Large Language Models with Multi-modal and Semi-structured Knowledge
Professor Liang Zhao
Abstract: This talk presents a unified agenda for augmenting large language models with multi-modal and semi-structured knowledge. He will show how graph-grounded RAG enables principled retrieval and reasoning over text-attributed and citation graphs, supporting scholarly Q&A and automated taxonomy construction via subgraph/path retrieval and multi-hop evidence composition. He will introduce resources and representation learning methods for textual-edge and text-attributed graphs that enable reproducible evaluation at scale. The talk then extends beyond graphs to spatial reasoning, where geospatial indexes and planning-informed prompting allow LLMs to answer real-world, map-based questions. To increase transparency and trust, he will cover techniques that generate faithful natural-language rationales for graph models and methods for explaining latent generative factors with multimodal LLMs. Finally, he will discuss cross-modal augmentation—using sub-dimensional retrieval to steer text-to-image generation—and knowledge-graph inference with zero-shot link prediction, together with lessons from healthcare knowledge-graph practice.
Bio: Dr. Liang Zhao is a Winship Distinguished Research Professor and Associate Professor in the Department of Computer Science at Emory University. He obtained his Ph.D. degree as an Outstanding Doctoral Student in the Department of Computer Science at Virginia Tech in 2017. His research spans machine learning and artificial intelligence for complex data including networks, spatial, temporal, and textual data. He has authored over two hundred papers in top-tier venues such as KDD, NeurIPS, ICLR, AAAI, and IJCAI. His works have been recognized via numerous awards such as Test of Time Award in KDD'25, Best Paper Award in ICDM'22, Best Paper Award in ICDM'19, Best Poster Runner-Up in ACM SIGSPATIAL'22, Best Paper Candidate in WWW'21 and so on. His career achievement has also been recognized by federal agencies, academic organizations, and top tech companies via awards like NSF CAREER Award, Middle-CAREER Award from IEEE Computer Society on Smart Computing, Amazon Research Award, Meta (former Facebook) Research Award, Cisco Faculty Research Award. He is Computing Innovative Fellow Mentor.

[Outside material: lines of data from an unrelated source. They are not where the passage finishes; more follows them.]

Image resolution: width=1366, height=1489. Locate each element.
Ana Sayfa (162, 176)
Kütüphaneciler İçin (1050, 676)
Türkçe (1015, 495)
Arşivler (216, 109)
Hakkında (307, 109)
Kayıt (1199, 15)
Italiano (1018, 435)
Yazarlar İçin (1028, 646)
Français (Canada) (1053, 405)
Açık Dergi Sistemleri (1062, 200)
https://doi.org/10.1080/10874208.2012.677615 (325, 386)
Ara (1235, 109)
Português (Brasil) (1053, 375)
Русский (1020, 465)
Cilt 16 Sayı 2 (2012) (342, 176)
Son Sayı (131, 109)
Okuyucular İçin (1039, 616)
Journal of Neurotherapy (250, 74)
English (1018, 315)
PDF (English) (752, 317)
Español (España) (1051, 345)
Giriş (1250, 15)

Towards Generally Intelligent Multimodal Systems for Enterprises
Professor Sai Rajeswar
Abstract: While scaling laws and large language models (LLMs) have unlocked impressive automation, enabling higher-order decision-making from pixels alone remains a challenge. Such systems must excel at complex multimodal perception: interpreting dashboards, analyzing infographics, reasoning over documents, navigating enterprise UIs, and synthesizing heterogeneous inputs into actions. Building this capability requires advances in multimodal representation learning, grounding, reasoning, and interactive control. In this talk, I present our coordinated effort spanning permissive dataset creation, benchmark design, architectural innovation, and reinforcement learning for adaptive deliberation. Together, these and future contributions would lay the foundation blocks for multimodal enterprise systems capable of automating internal operational tasks.

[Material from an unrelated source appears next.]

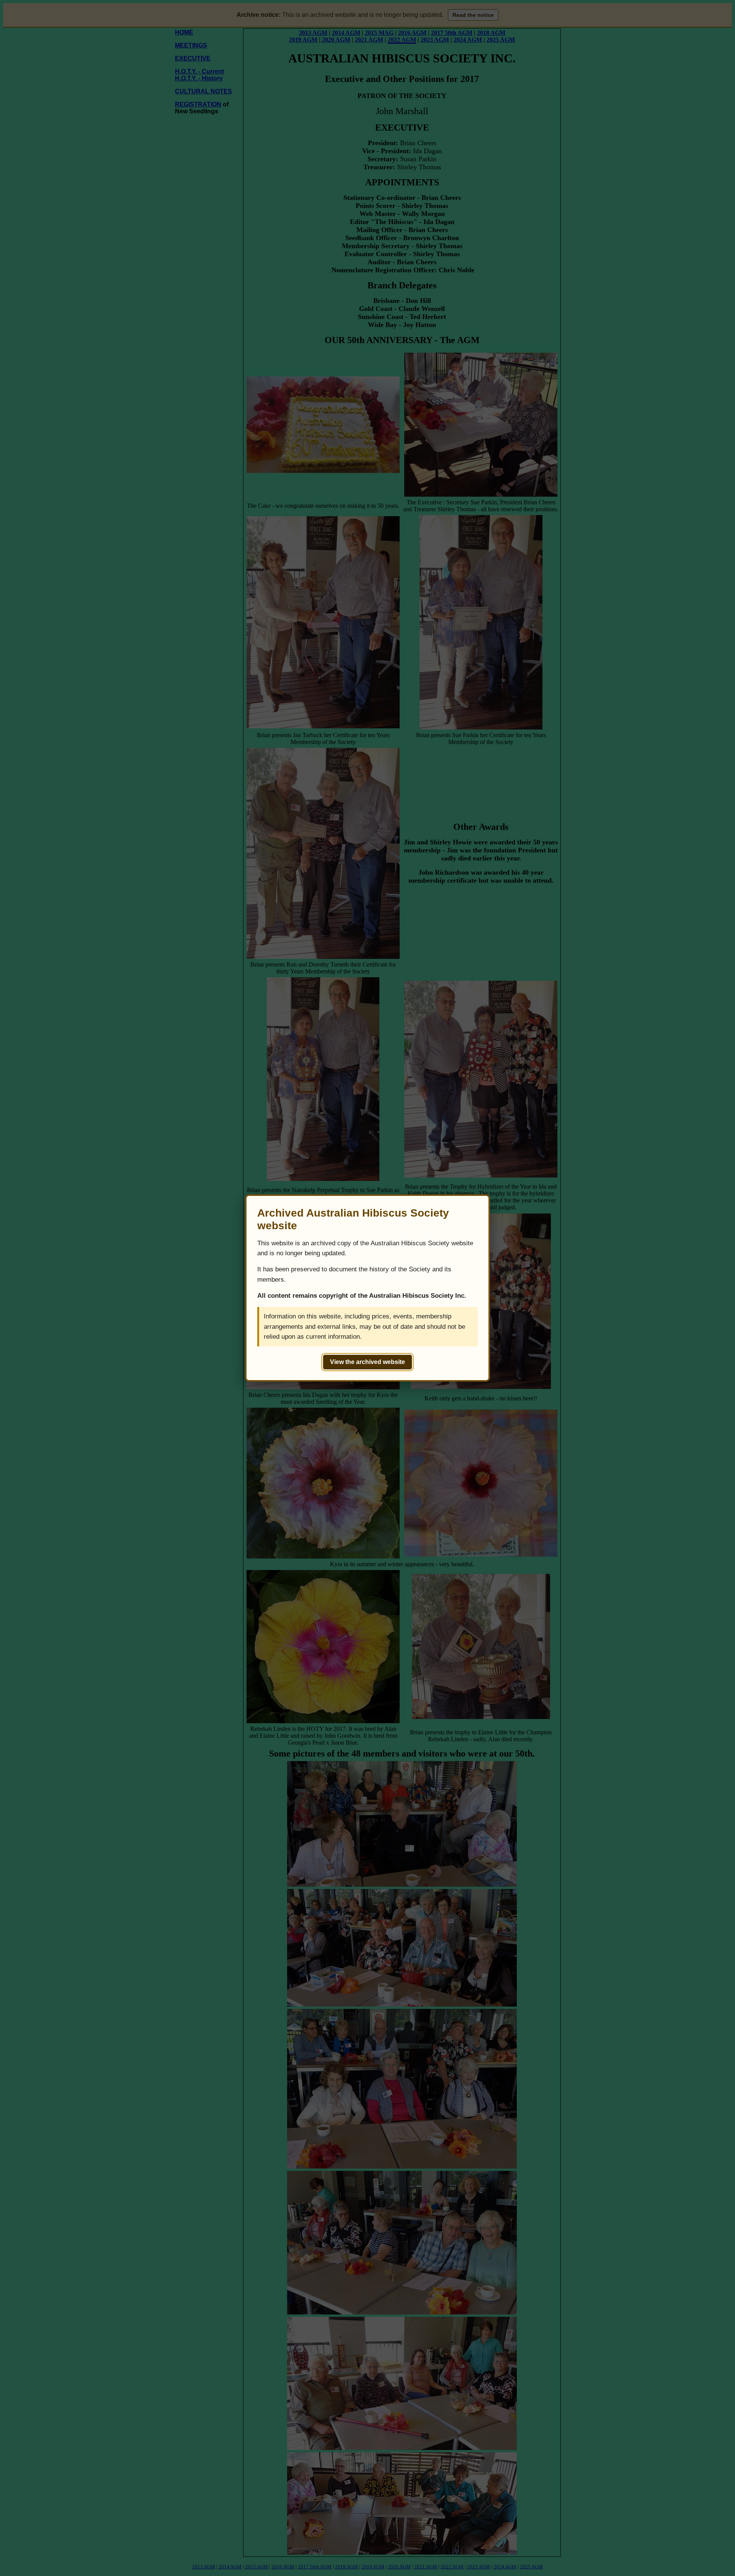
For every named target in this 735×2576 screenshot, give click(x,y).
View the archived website (367, 1362)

Bio: Sai Rajeswar is a Staff Research Scientist at ServiceNow, an Adjunct professor and a core industry member at Mila Montréal. His work over the last eight years spans reinforcement learning and multimodal AI. Lately, has been focusing on building multimodal systems that serve as the foundation for generalist AI agents, systems that integrate perception and action while incorporating feedback from the environment. Broadly, his work aims to integrate perception and action to improve real-world applicability, always with an eye towards responsible impact on society at large.